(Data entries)

┌──

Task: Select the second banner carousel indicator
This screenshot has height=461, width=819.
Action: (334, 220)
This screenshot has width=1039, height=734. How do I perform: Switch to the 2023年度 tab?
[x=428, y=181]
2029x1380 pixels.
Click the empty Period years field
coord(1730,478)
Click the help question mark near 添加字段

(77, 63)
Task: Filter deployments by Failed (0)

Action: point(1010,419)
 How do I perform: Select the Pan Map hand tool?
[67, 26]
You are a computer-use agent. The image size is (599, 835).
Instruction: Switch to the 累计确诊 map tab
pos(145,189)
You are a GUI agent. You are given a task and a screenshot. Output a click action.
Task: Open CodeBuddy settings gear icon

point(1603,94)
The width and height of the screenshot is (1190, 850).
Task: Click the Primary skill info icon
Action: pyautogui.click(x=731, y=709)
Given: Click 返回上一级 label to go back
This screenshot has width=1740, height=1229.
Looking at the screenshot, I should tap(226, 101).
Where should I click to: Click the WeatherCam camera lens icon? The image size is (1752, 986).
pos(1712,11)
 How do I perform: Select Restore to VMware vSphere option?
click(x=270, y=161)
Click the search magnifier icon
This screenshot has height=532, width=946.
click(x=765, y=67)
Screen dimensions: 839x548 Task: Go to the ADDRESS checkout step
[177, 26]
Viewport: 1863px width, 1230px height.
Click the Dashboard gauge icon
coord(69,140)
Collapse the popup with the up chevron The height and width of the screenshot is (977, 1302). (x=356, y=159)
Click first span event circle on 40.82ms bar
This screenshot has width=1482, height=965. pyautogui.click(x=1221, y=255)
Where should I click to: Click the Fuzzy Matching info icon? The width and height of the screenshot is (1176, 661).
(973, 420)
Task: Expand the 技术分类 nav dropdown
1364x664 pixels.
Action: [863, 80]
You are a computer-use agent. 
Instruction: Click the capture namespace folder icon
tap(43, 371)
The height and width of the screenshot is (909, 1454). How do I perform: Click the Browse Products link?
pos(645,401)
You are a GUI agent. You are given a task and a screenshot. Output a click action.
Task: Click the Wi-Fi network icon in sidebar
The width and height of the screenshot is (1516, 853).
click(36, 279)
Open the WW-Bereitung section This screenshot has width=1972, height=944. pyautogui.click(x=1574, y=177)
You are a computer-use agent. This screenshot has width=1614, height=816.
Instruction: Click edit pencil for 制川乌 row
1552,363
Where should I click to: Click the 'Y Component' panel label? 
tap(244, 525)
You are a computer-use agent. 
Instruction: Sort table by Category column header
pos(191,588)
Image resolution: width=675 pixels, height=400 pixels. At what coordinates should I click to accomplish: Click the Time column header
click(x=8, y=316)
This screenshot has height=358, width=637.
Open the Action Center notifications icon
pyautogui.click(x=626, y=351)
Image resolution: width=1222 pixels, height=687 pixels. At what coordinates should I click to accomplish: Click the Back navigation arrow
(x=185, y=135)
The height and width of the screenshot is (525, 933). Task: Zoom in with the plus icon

└──

— What to do —
Copy every line from the records above that contains the string "with".

— Solution to this exercise —
Collapse the popup with the up chevron The height and width of the screenshot is (977, 1302). (x=356, y=159)
The height and width of the screenshot is (525, 933). Task: Zoom in with the plus icon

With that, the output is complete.